No one wants to plan for failure, but doing so is essential when working with technology. Over the past 30 days I had the pleasure of having two catastrophic failures. Working in healthcare where were errors can have life changing or ending consequences perhaps that term might not be fully correction. However, the failures were unrepairable, which if you have ever had one is not a fun time.
The first experience was when a database error took down the Emerging Health Leaders website. Not an enjoyable thing to discover. When I called the hosting company they were not much help. Thankfully I had installed Backup Buddy, one of the most important plugins if you have a WordPress site.
Now, given that I’m a nurse and not an IT specialist I did pay the hosting company to repair it. They said it would take 24 – 78 hours. Inside that time I worked with the backup buddy plugin, which had saved copies of the site to Dropbox, and had the site repair before they responded to my support ticket.
Then two weeks ago I had an single drive on my external storage device die. The device is where I store client, photography, website and video work due to the size of it all. It’s designed to be redundant.That way when one dies you replace the single drive let the drive repair itself and then you continue working.
So when the first drive died, I didn’t panic. I simply shut down the drive, bought another drive and waited. When it arrived I placed it in the Pegasus Promise R6 and set it to rebuild. Before it had rebuilt (it got to 63% after 4 hours) all the hard drives had managed to fail. This corrupts the redundancy and renders the files lost.

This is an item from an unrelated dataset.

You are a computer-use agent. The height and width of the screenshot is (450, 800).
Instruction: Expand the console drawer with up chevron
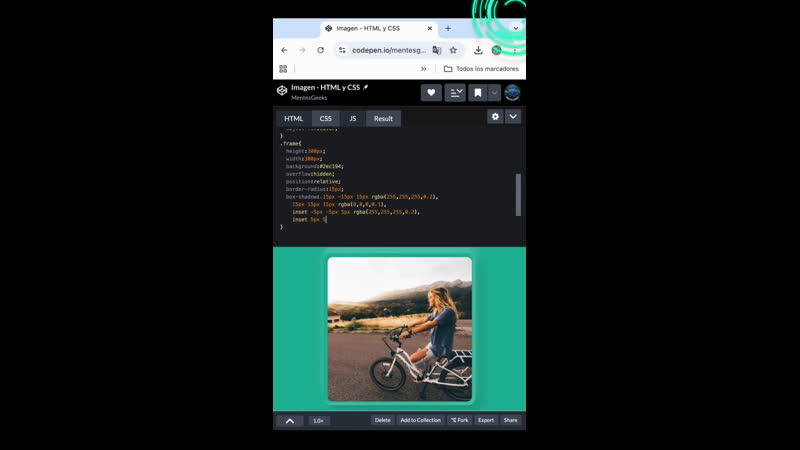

Now I panicked. Fortunately I checked my online backup through Backblaze, and discovered that I had 99.9% of my files backed up… all 2.5 Terabytes (that is a 2,500 gigabytes). Now if you have normal internet access downloading that would take a long time, and would over run most bandwidth limits. BackBlaze does provide an option to have a drive made and shipped. So within an hour I had requested this service and had my files back in 2 weeks. Now I just need to figure out an external storage solution.
These stories end well for me. I’ve heard many stories from friends that did not end well from them. From lost assignments before midterms, client work destroyed, or their entire portfolio of work lost when they had a laptop stolen. I hate these stories, and often feel sad. So before you even start your next project, please make sure you have a solid backup plan.
There are many affordable options, which are more than reasonable before hand. Remember you are paying for peace of mind, because once you lose all that work there is generally no price you wouldn’t consider for being able to bring it back.